Goal of the exercise:
All of the lines below should be output exactly as shown.

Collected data
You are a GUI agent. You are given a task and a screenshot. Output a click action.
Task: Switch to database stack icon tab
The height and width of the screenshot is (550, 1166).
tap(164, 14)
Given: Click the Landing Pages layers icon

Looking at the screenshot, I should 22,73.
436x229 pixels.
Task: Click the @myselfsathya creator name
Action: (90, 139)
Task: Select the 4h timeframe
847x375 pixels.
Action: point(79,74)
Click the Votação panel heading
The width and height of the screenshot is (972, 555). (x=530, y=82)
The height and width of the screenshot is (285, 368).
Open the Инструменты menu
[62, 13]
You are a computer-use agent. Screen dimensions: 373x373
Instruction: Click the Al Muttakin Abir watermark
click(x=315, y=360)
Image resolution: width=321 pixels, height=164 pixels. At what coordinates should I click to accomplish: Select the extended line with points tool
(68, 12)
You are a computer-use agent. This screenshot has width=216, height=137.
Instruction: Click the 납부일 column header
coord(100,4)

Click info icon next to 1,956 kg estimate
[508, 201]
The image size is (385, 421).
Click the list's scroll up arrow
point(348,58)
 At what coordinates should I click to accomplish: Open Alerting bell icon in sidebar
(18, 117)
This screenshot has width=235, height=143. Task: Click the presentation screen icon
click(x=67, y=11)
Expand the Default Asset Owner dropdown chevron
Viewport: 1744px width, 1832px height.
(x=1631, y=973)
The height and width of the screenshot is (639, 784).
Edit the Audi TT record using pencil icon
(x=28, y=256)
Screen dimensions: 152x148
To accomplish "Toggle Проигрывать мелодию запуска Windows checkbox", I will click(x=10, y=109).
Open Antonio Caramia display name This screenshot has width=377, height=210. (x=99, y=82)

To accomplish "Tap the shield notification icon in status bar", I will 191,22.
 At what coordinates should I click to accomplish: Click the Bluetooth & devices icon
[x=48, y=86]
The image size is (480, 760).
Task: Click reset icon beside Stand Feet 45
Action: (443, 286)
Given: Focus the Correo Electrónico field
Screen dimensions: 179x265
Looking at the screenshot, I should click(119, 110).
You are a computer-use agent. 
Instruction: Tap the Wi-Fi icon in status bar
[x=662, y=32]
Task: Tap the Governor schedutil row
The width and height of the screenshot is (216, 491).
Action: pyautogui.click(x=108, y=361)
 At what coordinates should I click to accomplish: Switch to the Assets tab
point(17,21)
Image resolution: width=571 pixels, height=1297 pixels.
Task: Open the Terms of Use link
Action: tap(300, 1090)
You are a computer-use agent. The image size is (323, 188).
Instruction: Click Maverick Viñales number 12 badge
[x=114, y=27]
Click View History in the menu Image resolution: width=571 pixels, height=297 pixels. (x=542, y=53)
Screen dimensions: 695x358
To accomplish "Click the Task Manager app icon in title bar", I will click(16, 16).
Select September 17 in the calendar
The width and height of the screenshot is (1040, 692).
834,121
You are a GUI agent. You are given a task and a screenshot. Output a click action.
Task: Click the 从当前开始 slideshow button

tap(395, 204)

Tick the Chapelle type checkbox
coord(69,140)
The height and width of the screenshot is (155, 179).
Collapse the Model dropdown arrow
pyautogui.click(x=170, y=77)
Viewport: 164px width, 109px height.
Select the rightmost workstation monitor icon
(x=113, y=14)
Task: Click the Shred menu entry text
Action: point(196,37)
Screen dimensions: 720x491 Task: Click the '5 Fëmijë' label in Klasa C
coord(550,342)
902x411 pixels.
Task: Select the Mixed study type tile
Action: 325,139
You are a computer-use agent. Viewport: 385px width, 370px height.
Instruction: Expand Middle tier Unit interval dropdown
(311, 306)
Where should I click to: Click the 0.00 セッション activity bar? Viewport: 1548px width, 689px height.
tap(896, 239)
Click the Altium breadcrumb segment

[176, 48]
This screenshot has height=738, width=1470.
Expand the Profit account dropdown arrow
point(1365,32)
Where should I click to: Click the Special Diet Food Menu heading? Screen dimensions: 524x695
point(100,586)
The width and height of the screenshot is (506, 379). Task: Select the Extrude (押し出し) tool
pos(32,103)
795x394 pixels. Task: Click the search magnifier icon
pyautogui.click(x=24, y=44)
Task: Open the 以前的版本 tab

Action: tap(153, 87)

Reply:
You are a GUI agent. You are given a task and a screenshot. Output a click action.
Task: Switch to database stack icon tab
The height and width of the screenshot is (550, 1166).
tap(164, 14)
Given: Click the Landing Pages layers icon

Looking at the screenshot, I should 22,73.
436x229 pixels.
Task: Click the @myselfsathya creator name
Action: (90, 139)
Task: Select the 4h timeframe
847x375 pixels.
Action: point(79,74)
Click the Votação panel heading
The width and height of the screenshot is (972, 555). (x=530, y=82)
The height and width of the screenshot is (285, 368).
Open the Инструменты menu
[62, 13]
You are a computer-use agent. Screen dimensions: 373x373
Instruction: Click the Al Muttakin Abir watermark
click(x=315, y=360)
Image resolution: width=321 pixels, height=164 pixels. At what coordinates should I click to accomplish: Select the extended line with points tool
(68, 12)
You are a computer-use agent. This screenshot has width=216, height=137.
Instruction: Click the 납부일 column header
coord(100,4)

Click info icon next to 1,956 kg estimate
[508, 201]
The image size is (385, 421).
Click the list's scroll up arrow
point(348,58)
 At what coordinates should I click to accomplish: Open Alerting bell icon in sidebar
(18, 117)
This screenshot has width=235, height=143. Task: Click the presentation screen icon
click(x=67, y=11)
Expand the Default Asset Owner dropdown chevron
Viewport: 1744px width, 1832px height.
(x=1631, y=973)
The height and width of the screenshot is (639, 784).
Edit the Audi TT record using pencil icon
(x=28, y=256)
Screen dimensions: 152x148
To accomplish "Toggle Проигрывать мелодию запуска Windows checkbox", I will click(x=10, y=109).
Open Antonio Caramia display name This screenshot has width=377, height=210. (x=99, y=82)

To accomplish "Tap the shield notification icon in status bar", I will 191,22.
 At what coordinates should I click to accomplish: Click the Bluetooth & devices icon
[x=48, y=86]
The image size is (480, 760).
Task: Click reset icon beside Stand Feet 45
Action: (443, 286)
Given: Focus the Correo Electrónico field
Screen dimensions: 179x265
Looking at the screenshot, I should click(119, 110).
You are a computer-use agent. 
Instruction: Tap the Wi-Fi icon in status bar
[x=662, y=32]
Task: Tap the Governor schedutil row
The width and height of the screenshot is (216, 491).
Action: pyautogui.click(x=108, y=361)
 At what coordinates should I click to accomplish: Switch to the Assets tab
point(17,21)
Image resolution: width=571 pixels, height=1297 pixels.
Task: Open the Terms of Use link
Action: tap(300, 1090)
You are a computer-use agent. The image size is (323, 188).
Instruction: Click Maverick Viñales number 12 badge
[x=114, y=27]
Click View History in the menu Image resolution: width=571 pixels, height=297 pixels. (x=542, y=53)
Screen dimensions: 695x358
To accomplish "Click the Task Manager app icon in title bar", I will click(16, 16).
Select September 17 in the calendar
The width and height of the screenshot is (1040, 692).
834,121
You are a GUI agent. You are given a task and a screenshot. Output a click action.
Task: Click the 从当前开始 slideshow button

tap(395, 204)

Tick the Chapelle type checkbox
coord(69,140)
The height and width of the screenshot is (155, 179).
Collapse the Model dropdown arrow
pyautogui.click(x=170, y=77)
Viewport: 164px width, 109px height.
Select the rightmost workstation monitor icon
(x=113, y=14)
Task: Click the Shred menu entry text
Action: point(196,37)
Screen dimensions: 720x491 Task: Click the '5 Fëmijë' label in Klasa C
coord(550,342)
902x411 pixels.
Task: Select the Mixed study type tile
Action: 325,139
You are a computer-use agent. Viewport: 385px width, 370px height.
Instruction: Expand Middle tier Unit interval dropdown
(311, 306)
Where should I click to: Click the 0.00 セッション activity bar? Viewport: 1548px width, 689px height.
tap(896, 239)
Click the Altium breadcrumb segment

[176, 48]
This screenshot has height=738, width=1470.
Expand the Profit account dropdown arrow
point(1365,32)
Where should I click to: Click the Special Diet Food Menu heading? Screen dimensions: 524x695
point(100,586)
The width and height of the screenshot is (506, 379). Task: Select the Extrude (押し出し) tool
pos(32,103)
795x394 pixels. Task: Click the search magnifier icon
pyautogui.click(x=24, y=44)
Task: Open the 以前的版本 tab

Action: tap(153, 87)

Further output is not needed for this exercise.